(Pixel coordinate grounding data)
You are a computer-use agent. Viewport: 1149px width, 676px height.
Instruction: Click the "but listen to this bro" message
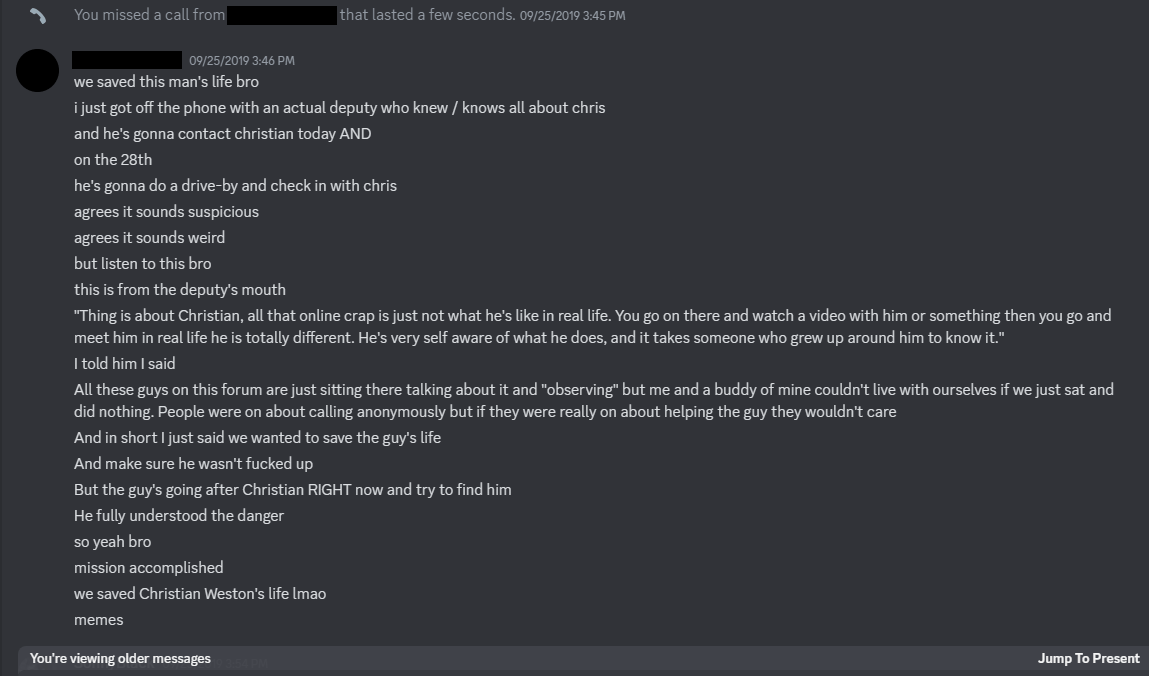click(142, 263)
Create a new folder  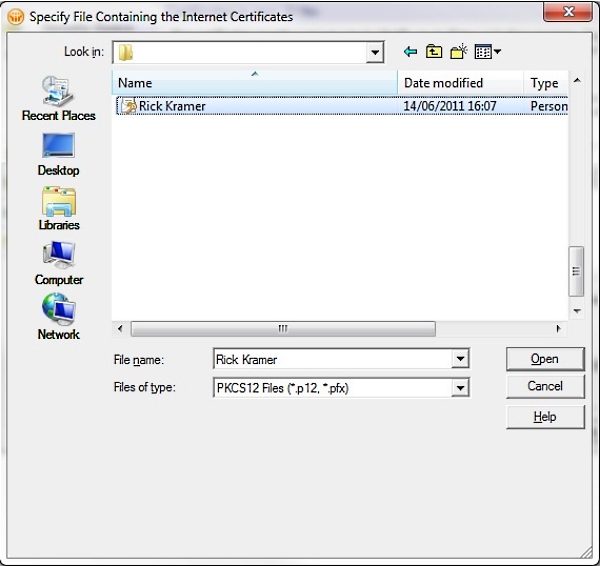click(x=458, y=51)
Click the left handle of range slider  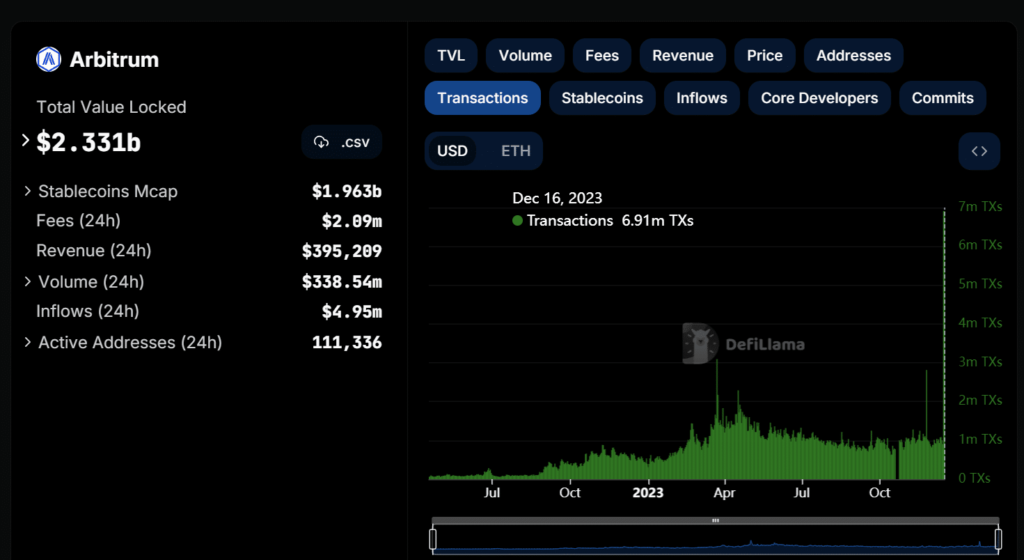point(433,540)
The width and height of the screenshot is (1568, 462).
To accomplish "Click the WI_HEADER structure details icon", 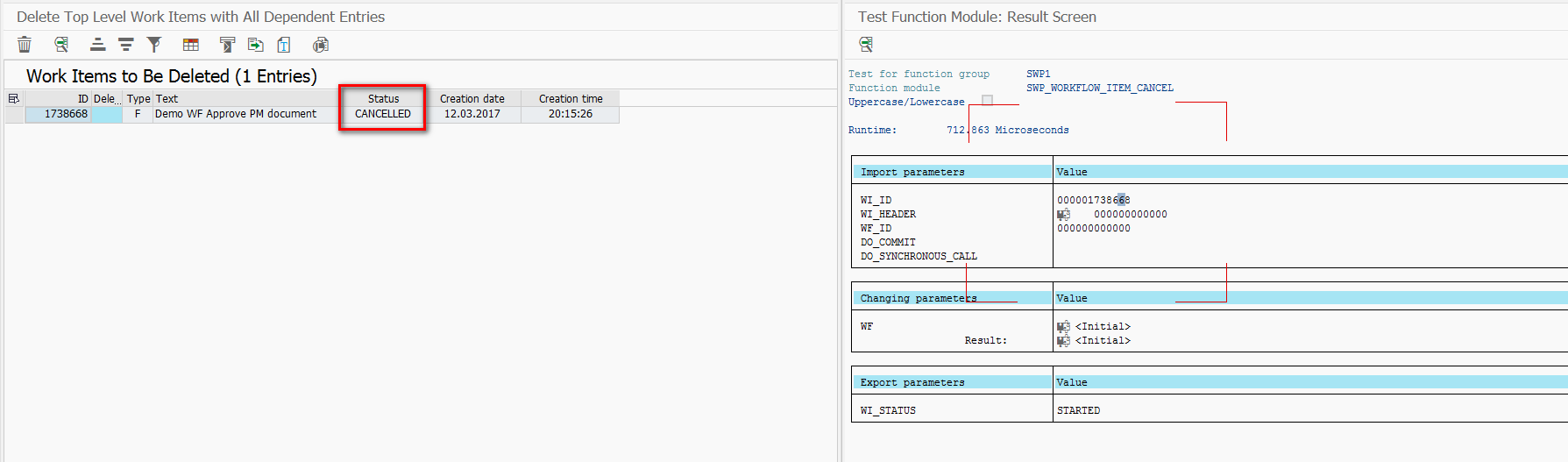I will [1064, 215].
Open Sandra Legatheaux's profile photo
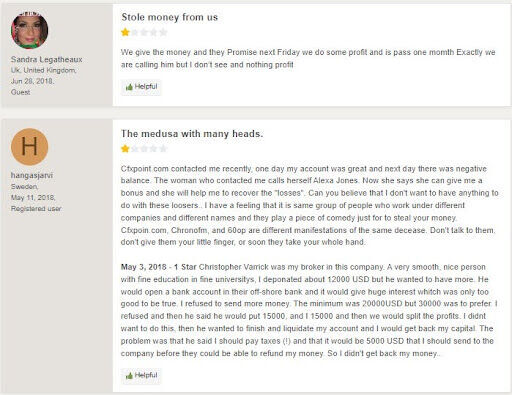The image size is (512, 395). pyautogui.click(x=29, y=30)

■ To do: If a line in the entries above holds "width", include it in the count; report nothing but the resulting number.

■ Task solution: 2